In the last hundred years, particle physicists have developed a fine-grained understanding of how the building blocks that make up the universe fit together, called the Standard Model. The concrete and steel are basic particles like protons, neutrons, and electrons, and the energies that weld them together are divided into three or four forces: strong, electromagnetic, weak, and sometimes gravity. Testing shows that the Standard Model is very accurate, but it’s not quite perfect. In building construction each trade needs to know enough about the other’s work to make the parts match up, but the best work is done by specialists – welders, bricklayers, plumbers. In particle physics the theoreticians who specialize in the nucleus of atoms are those that work with the strong force.
It’s those particles bunched in the nucleus that produce the fireworks in the pictures that result from supercolliders pushing them around and into one another. Analyzing those flashy displays helps scientists determine what the Model has right and what still needs refining. One thing is certain: a big job like the universe and everything in it needs to be broken down into pieces that a scientist, or a team of them, can get their arms around.

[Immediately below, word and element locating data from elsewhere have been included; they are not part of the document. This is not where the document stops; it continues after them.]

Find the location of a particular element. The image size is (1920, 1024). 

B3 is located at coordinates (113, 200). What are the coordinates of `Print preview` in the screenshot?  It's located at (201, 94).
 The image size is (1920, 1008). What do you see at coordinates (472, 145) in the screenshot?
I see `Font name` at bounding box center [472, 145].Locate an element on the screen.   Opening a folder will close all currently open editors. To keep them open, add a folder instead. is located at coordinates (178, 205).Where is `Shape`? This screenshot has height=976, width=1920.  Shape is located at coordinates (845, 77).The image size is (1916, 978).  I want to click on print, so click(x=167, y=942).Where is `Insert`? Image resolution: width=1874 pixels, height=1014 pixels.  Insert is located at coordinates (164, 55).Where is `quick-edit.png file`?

Assistant Professor Raúl Briceño joined the Nuclear Physics Group faculty here at UC Berkeley in 2023. He’s wanted to wrestle with the origins of matter since high school. He lived in Caracas in a traditionally Catholic family, lawyers and economists, and went through the usual teenage disenchantment with what he’d been taught. A new aspiration was revealed to him by Carl Sagan’s COSMOS series and his science teachers. Here was an origin story that did not disappoint. His parents could not say the same about Venezuelan president Hugo Chavez, and they made the difficult decision to move to Florida. Briceño finished high school and college there, then went to the University of Washington for grad school. He then spent close to ten years working and teaching in the Navy town of Norfolk, VA as a professor at Old Dominion University (ODU) and a researcher at the Jefferson Lab collider facility. (ODU and the Jefferson Lab have an arrangement similar to the one between Berkeley and LBNL.)
Over this time Briceño grew from an apprentice to a yeoman and finally to a master at a particular specialty: Lattice Quantum Chromo-Dynamics. (LQCD). Let’s unpack what that means:
By the 1950s researchers realized that protons and neutrons, contrary to what we said above, are not fundamental particles. They are made of even smaller particles that are labeled with names like quarks and hadrons, and later bosons and gluons, and even later each of these is found to come in several versions, and each has its own evil twin antiparticle too. The discovery of the Higgs boson in 2012 now seems to be the last piece of the Standard Model puzzle.
When we get down to such tiny critters the distinction our languages make between matter and energy starts to break down, the way the “is light a wave or a particle?” conundrum (it’s both, btw) makes other specialists talk in terms of photons and excitons—the descriptions are kinda sorta true and they are definitely useful. This is called heuristics.
Break a continuous phenomenon down into pieces and each piece can be handled more easily – this is what the Quantum means: If you examine the flows and waves and changes of our willowy world as though it was separate frames in a movie, you can figure out a Quantum Field Theory (QFT) that will improve our understanding of what’s going on out there. (Hopefully.)